Recorded data>
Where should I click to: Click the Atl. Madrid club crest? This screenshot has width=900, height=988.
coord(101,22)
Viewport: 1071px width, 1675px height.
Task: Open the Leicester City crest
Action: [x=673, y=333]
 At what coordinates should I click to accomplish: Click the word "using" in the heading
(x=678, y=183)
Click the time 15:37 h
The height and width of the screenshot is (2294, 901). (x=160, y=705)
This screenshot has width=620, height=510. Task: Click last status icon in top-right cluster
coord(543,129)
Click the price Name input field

What the exercise asks> Output all of the entries without altering a single word.

Solved problem>
Where should I click to: Click the Atl. Madrid club crest? This screenshot has width=900, height=988.
coord(101,22)
Viewport: 1071px width, 1675px height.
Task: Open the Leicester City crest
Action: [x=673, y=333]
 At what coordinates should I click to accomplish: Click the word "using" in the heading
(x=678, y=183)
Click the time 15:37 h
The height and width of the screenshot is (2294, 901). (x=160, y=705)
This screenshot has width=620, height=510. Task: Click last status icon in top-right cluster
coord(543,129)
Click the price Name input field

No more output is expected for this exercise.